Meslek örgütü TTB, alanı olan ORTOPEDİ VE TRAVMATOLOJİ uzmanlık dernekleri, TİHV ve İHD gibi insan hakları örgütlerinin kolektif hafızasına katkı sunsun istedim. Veli Lök birçok uzmanlık derneğinin kuruluşuna ön ayak olmuştur. Toplumda insan hakları bilinci ve insan hakları duyarlılığı artsın. Toplumsal karşı çıkış refleksleri güçlenmesiyle işkenceciler yargılansın ki ve kolayca işkence yapmaya cesaret edemesin.

‘O, işkenceye karşı mücadelenin belleğidir’

Veli Lök’ün yaşamında sizi en çok etkileyen yön ne oldu? Onun karakterinde veya duruşunda sizi yazmaya teşvik eden özel bir motivasyonunuz oldu mu?

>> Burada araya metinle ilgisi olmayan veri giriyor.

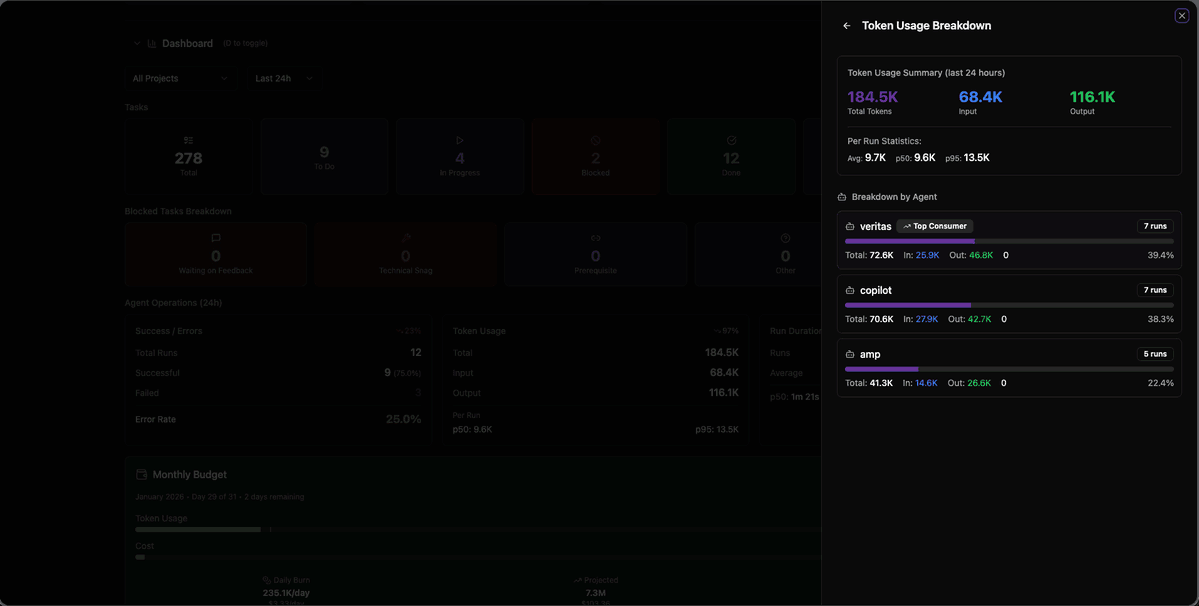The width and height of the screenshot is (1199, 606).
Task: Collapse the Dashboard section via its chevron
Action: (x=136, y=43)
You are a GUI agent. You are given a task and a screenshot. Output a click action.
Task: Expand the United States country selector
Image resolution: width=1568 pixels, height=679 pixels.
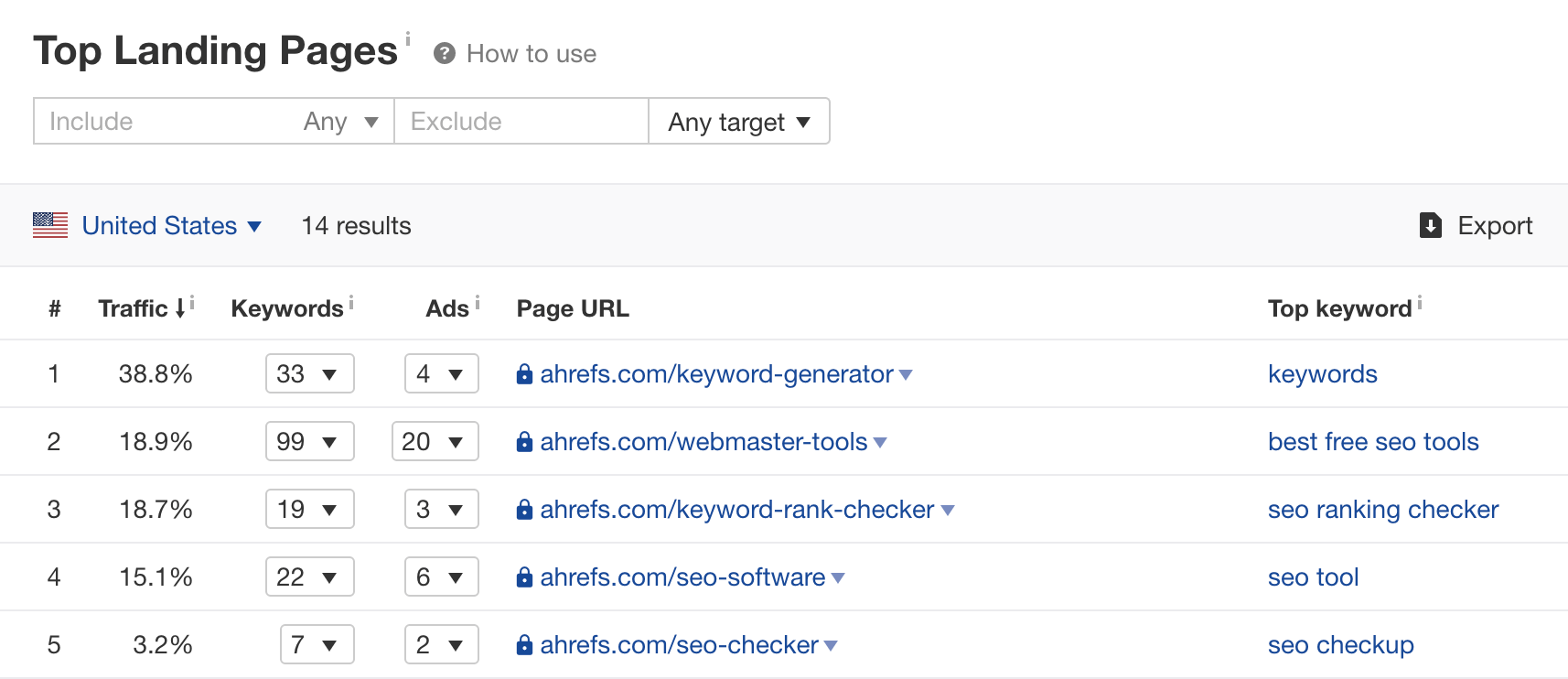[172, 226]
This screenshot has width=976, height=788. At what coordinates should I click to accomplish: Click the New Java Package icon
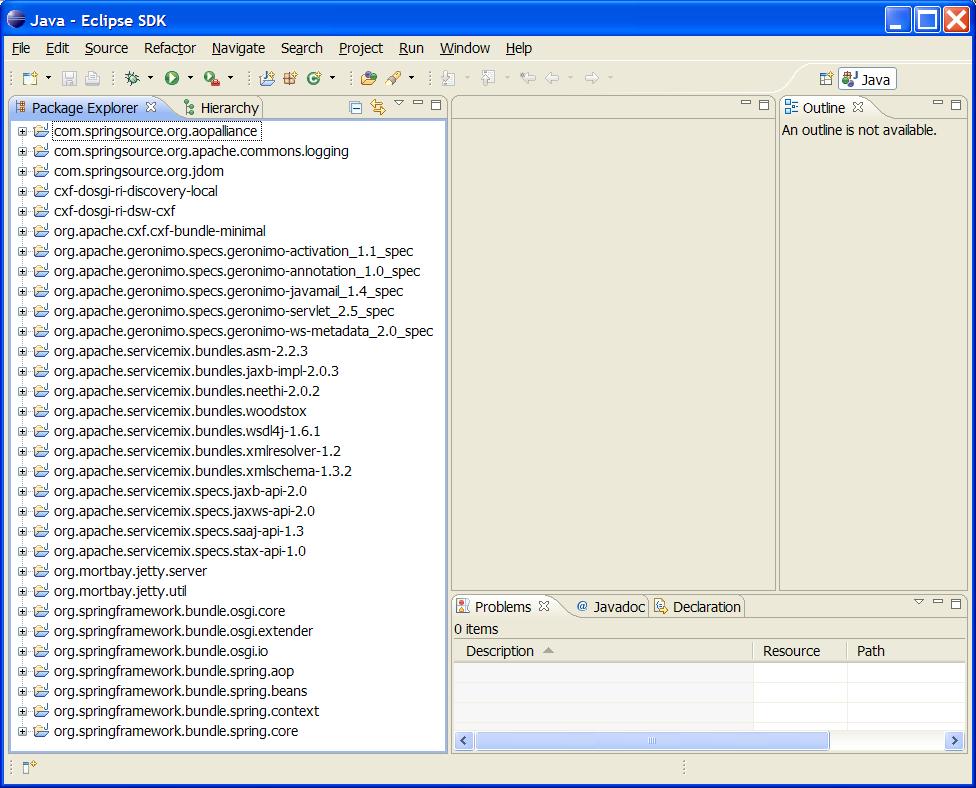tap(267, 78)
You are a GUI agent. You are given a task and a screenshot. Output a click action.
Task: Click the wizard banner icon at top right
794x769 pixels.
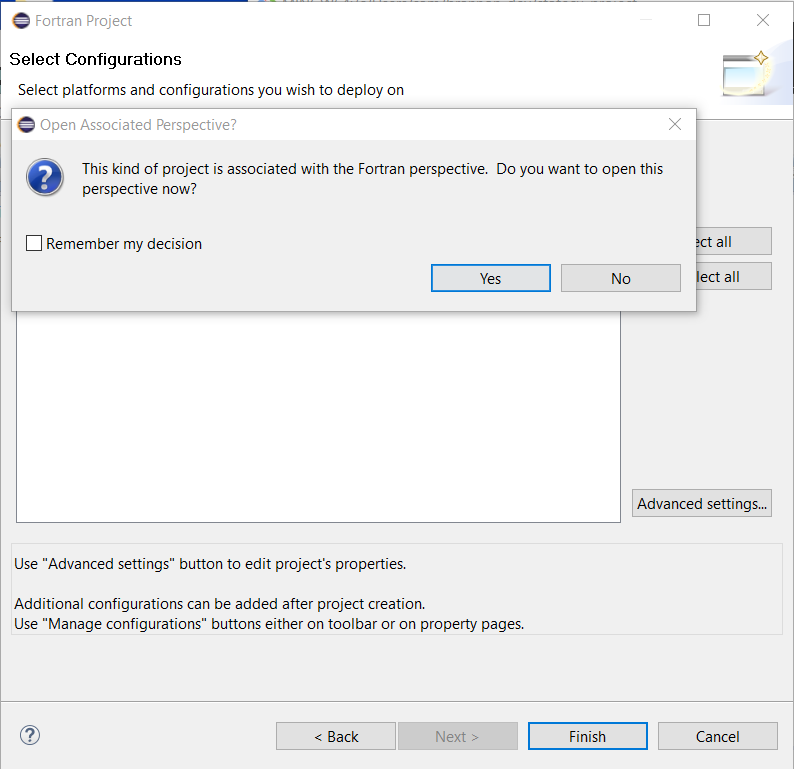pyautogui.click(x=746, y=72)
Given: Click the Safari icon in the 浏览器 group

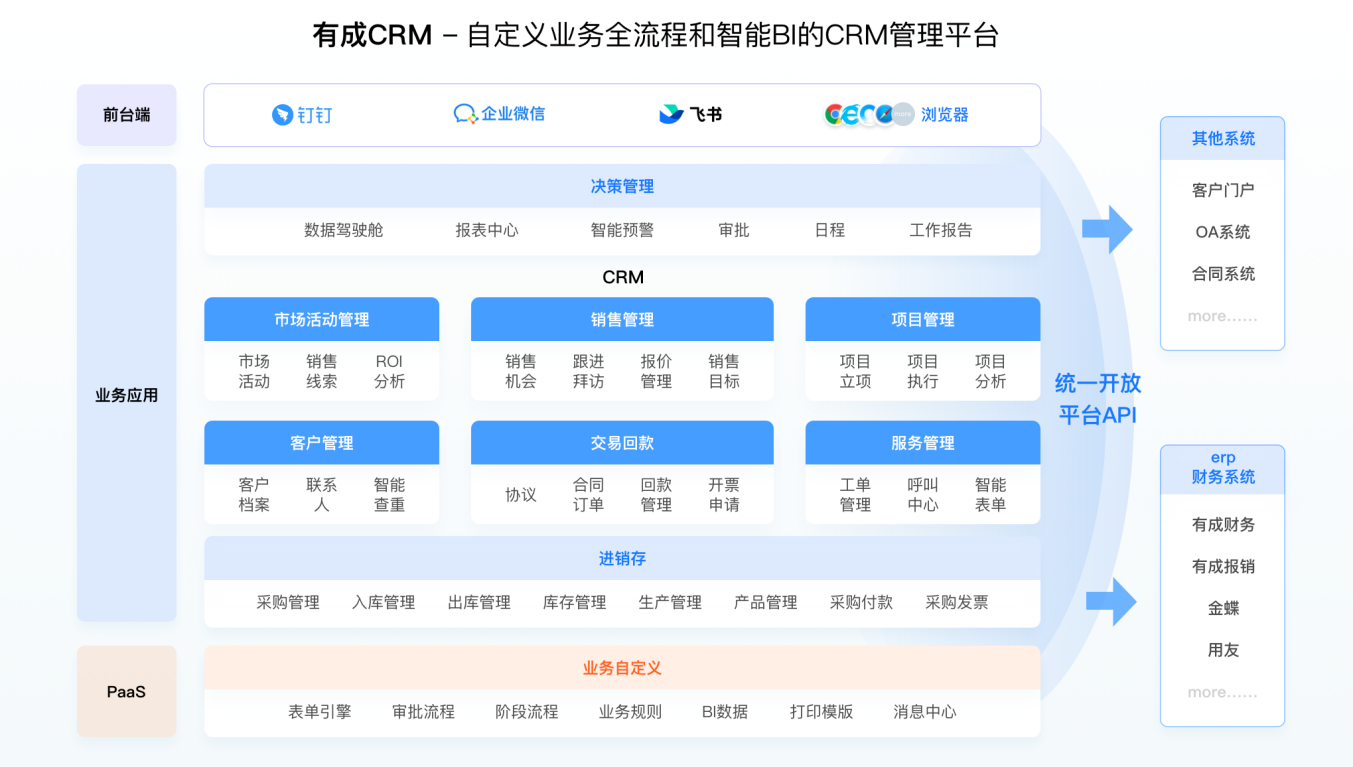Looking at the screenshot, I should [884, 113].
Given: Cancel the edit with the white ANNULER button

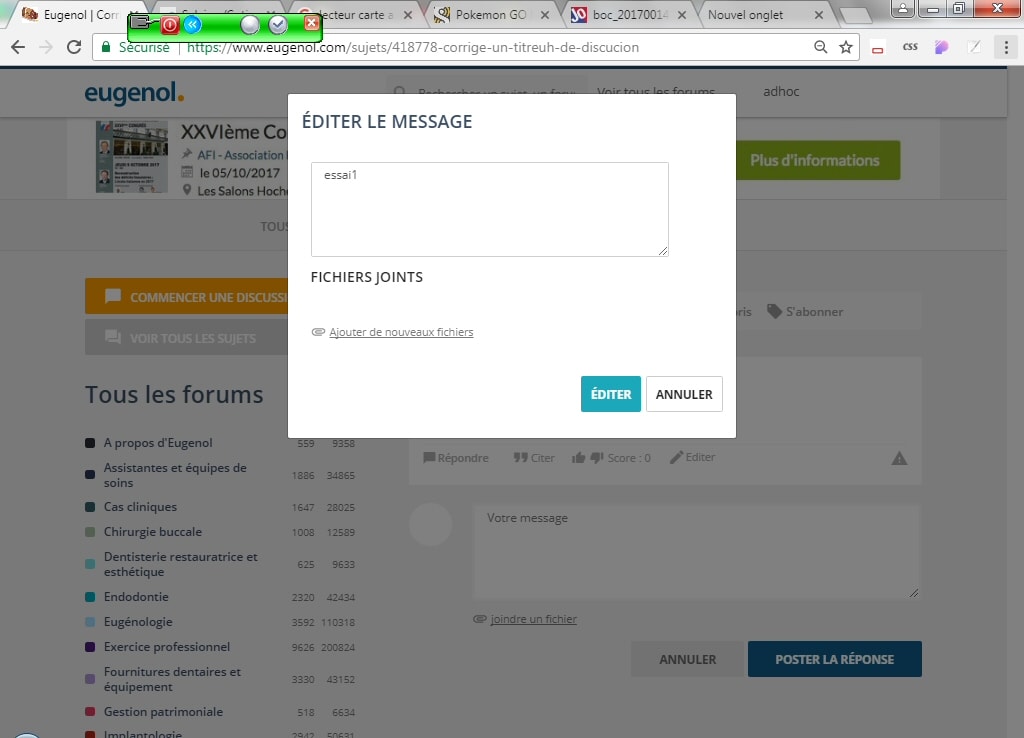Looking at the screenshot, I should click(684, 394).
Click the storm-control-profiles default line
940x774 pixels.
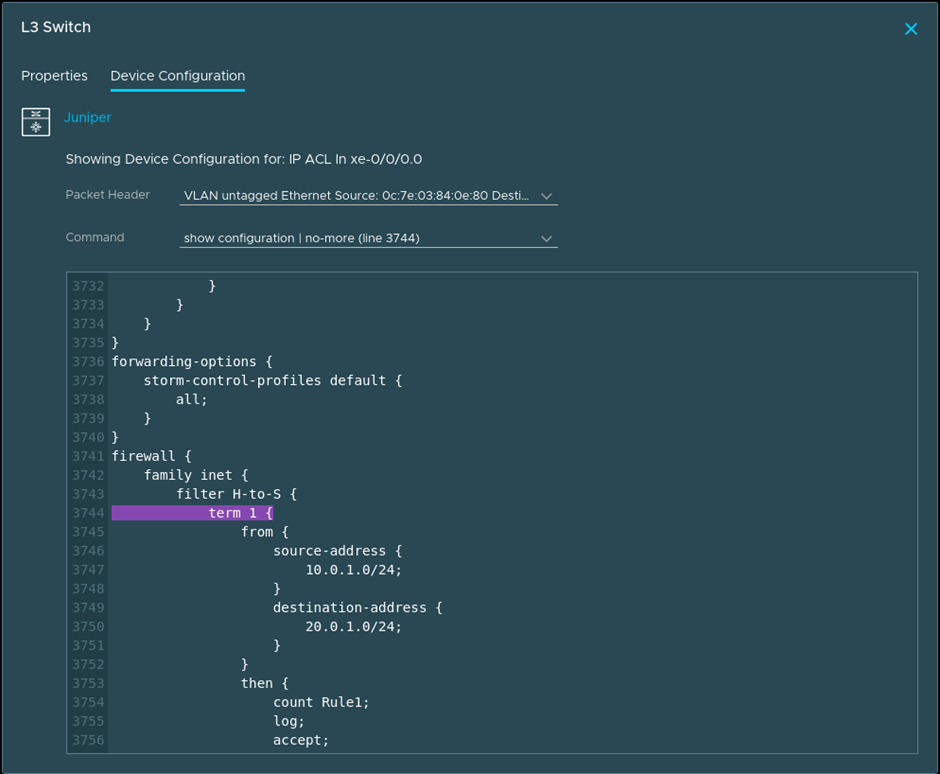coord(264,380)

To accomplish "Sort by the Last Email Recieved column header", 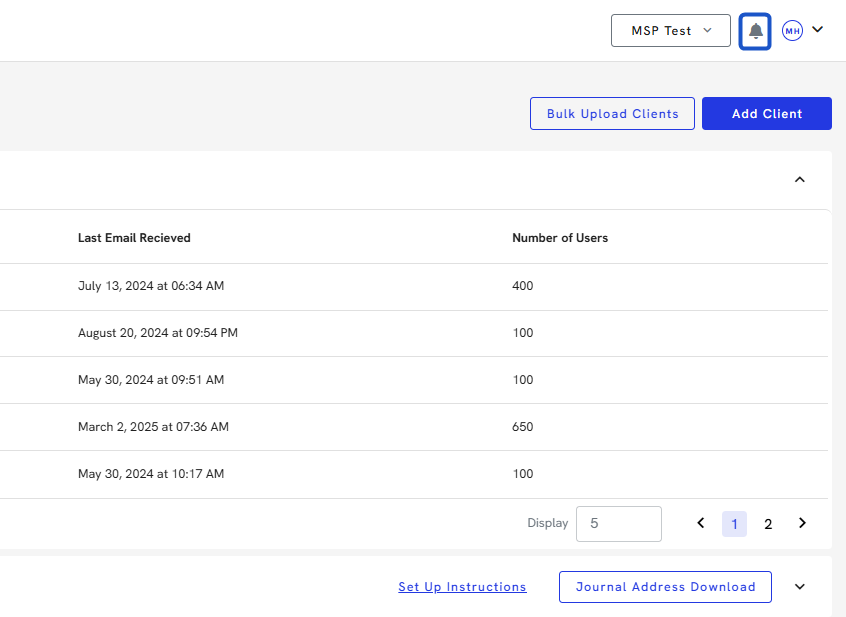I will pos(134,238).
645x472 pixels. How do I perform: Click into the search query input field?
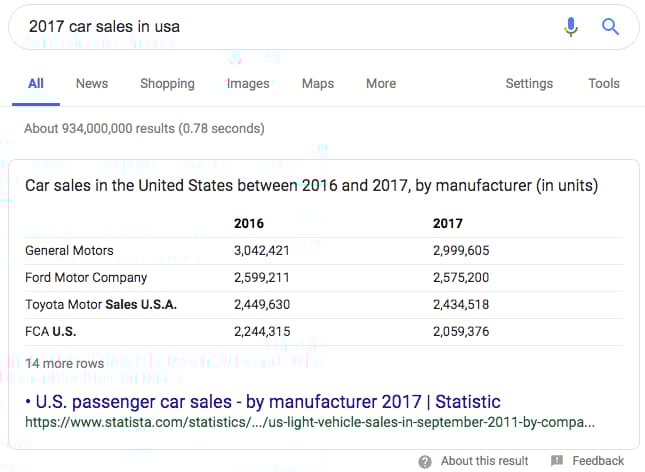click(280, 27)
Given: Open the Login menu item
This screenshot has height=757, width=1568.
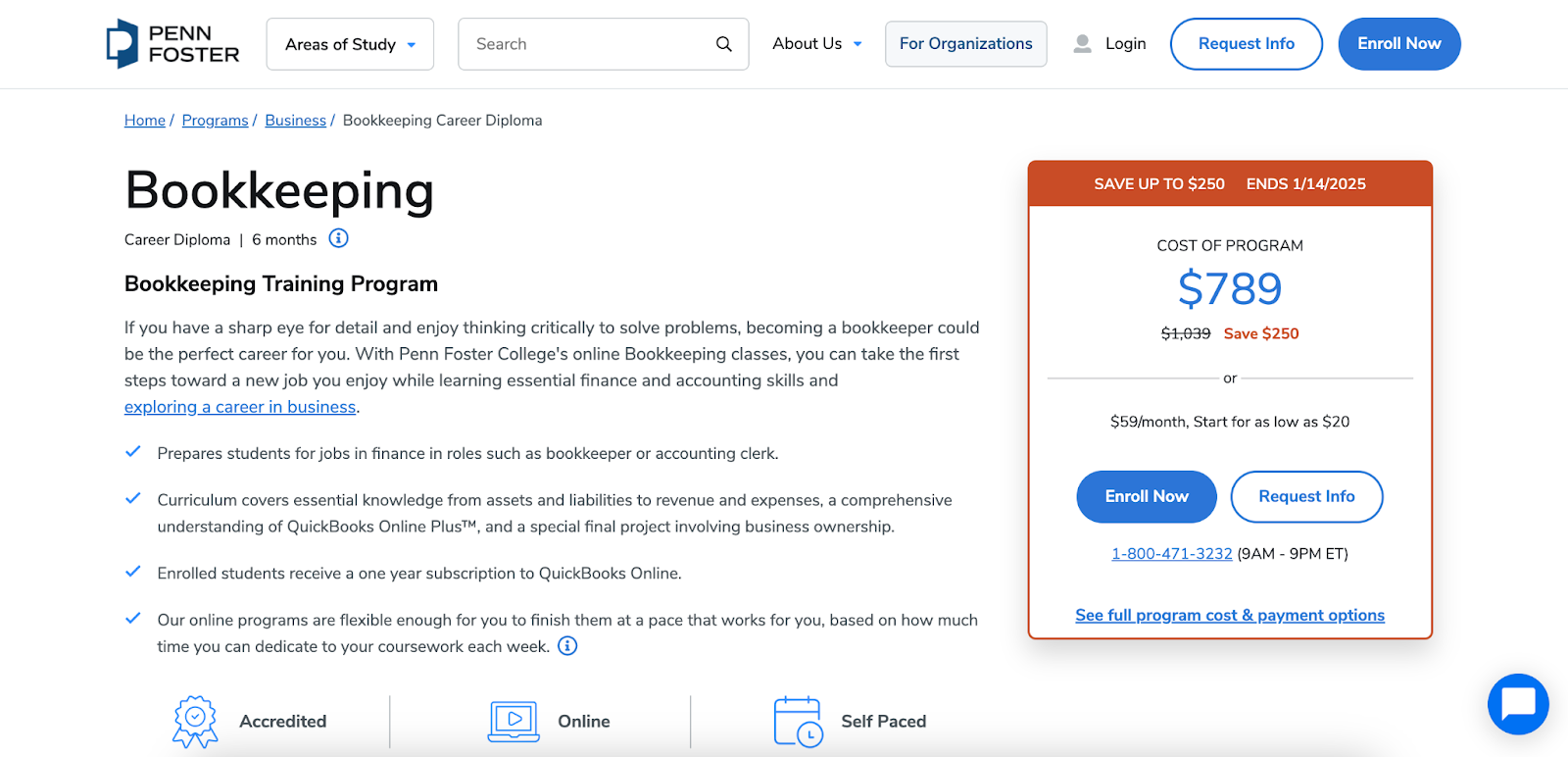Looking at the screenshot, I should click(x=1125, y=43).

Bilimsel olarak işkenceye karşı verdiği kararlı mücadele ve falaka ve kaba dayak izlerinin dışardan görünmez hale gelmesinden sonra da tespit edilebilmesinin bilimsel bir yöntemle (Kemik sintigrafisi-İğne biyopsisi) olabileceği konusunu dünya literatürüne kazandırması.

Bir bilim insanı, içinde yaşadığı toplumun sorunlarını görmezden gelemez. O tamda Gramsci’nin organik aydın tanımlamasına uygun bir aydındır. Aydın devletten, sermayeden bağımsız oldukça daha özgür üretimlerde bulunur. Sevgili Füsun Abla (TTB-1996-2006 Merkez Konsey Başkanı Füsun Sayek) “Hekimlik politiktir!” derken sanki Veli Hoca’yı tanımlıyordu. Elinden geldiğince toplumsal sorunlara çözüm üretmeye çalıştı.

Veli Lök, tıbbın sosyal bir bilim olduğunun bilinciyle, sağlığın siyasetiyle de yakından ilgilendi. İlk kez 1976 ve 1977 yıllarında düzenlenen “14 Mart Tıp Bayramı ve Sağlık Haftası”, Ege Üniversitesi Tıp Fakültesi ile birlikte düzenlenirken 1978 yılında Veli Lök Başkanlığındaki III. Sağlık Haftası etkinliklerinin birlikte yapılması önerisini dönemin Tıp Fakültesi yönetimi siyasi bularak kabul etmez. Fakülte yönetiminin öneriyi siyasi bulmasının gerekçesi ise, oda yönetimince önerilen konu başlıkları arasında “İşkence ve Tıp Mesleği” konulu panelin olmasıdır.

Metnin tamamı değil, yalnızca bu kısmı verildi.